## What the exercise asks
Please copy the material below word for word, from the line containing "You are a GUI" through the end of the material, both ends included, and leave out the pictures.

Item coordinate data
'''

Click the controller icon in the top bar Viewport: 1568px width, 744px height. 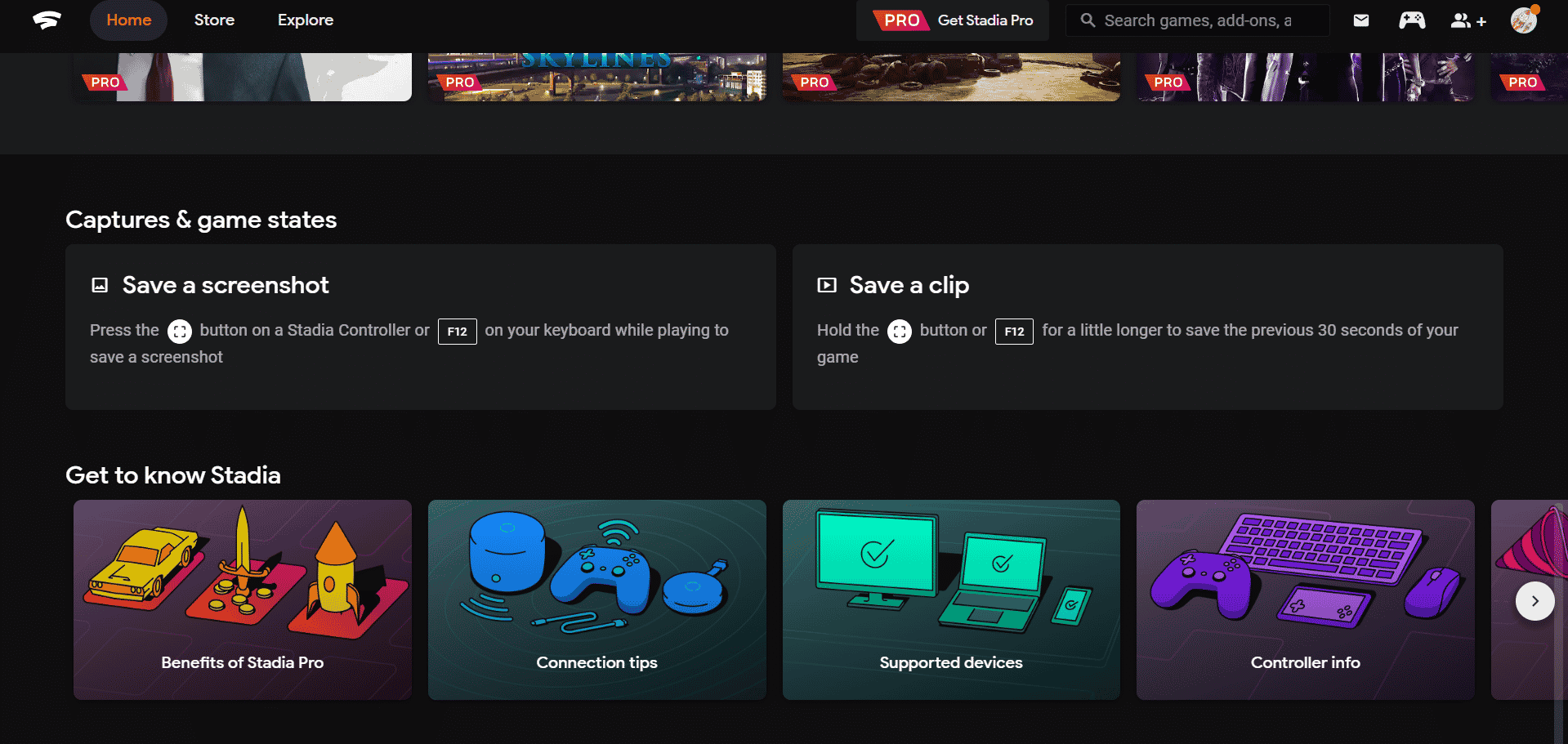pyautogui.click(x=1411, y=20)
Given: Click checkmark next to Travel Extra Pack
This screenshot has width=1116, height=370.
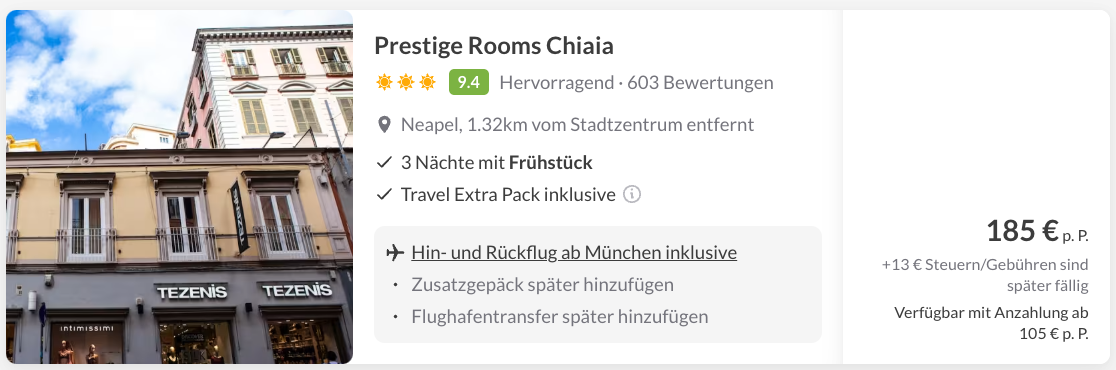Looking at the screenshot, I should coord(384,194).
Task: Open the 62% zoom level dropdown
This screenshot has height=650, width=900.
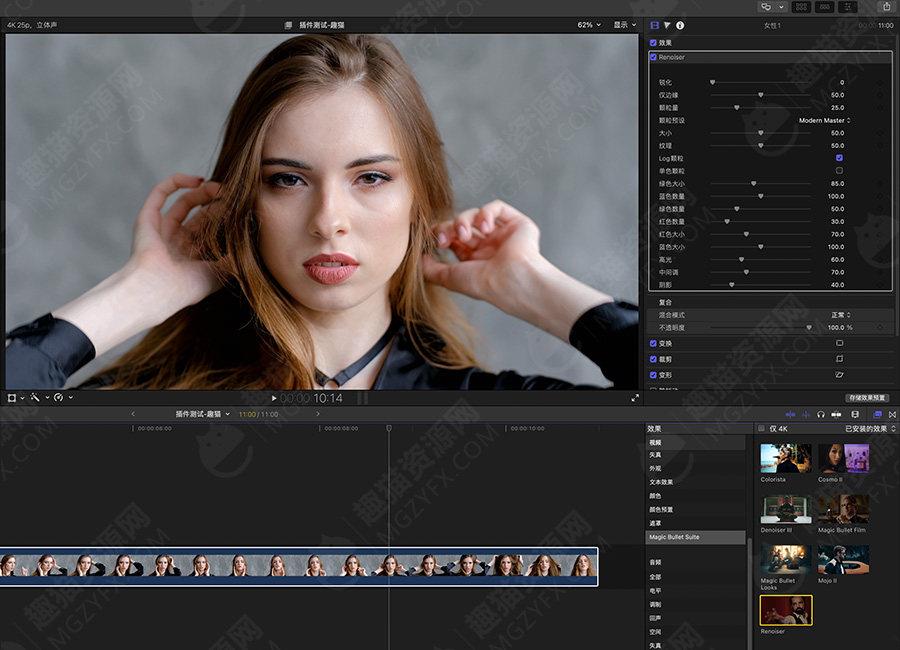Action: [x=589, y=25]
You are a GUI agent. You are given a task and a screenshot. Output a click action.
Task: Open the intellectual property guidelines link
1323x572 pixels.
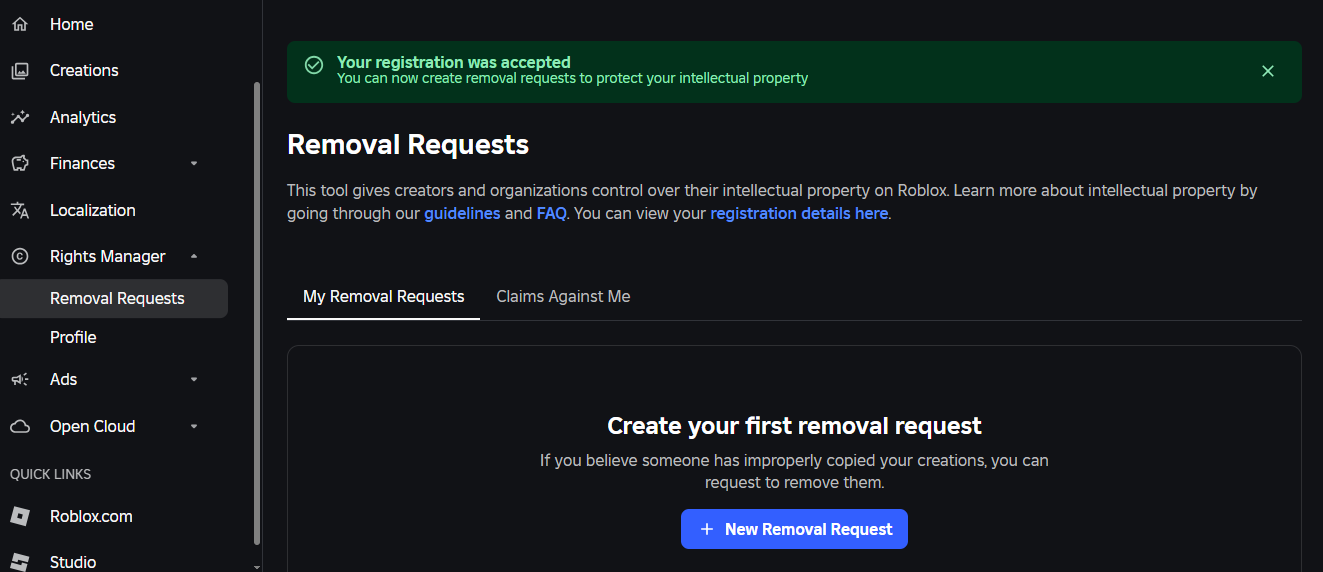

'''

## Result of the task
You are a GUI agent. You are given a task and a screenshot. Output a click action.
Task: Open the intellectual property guidelines link
1323x572 pixels.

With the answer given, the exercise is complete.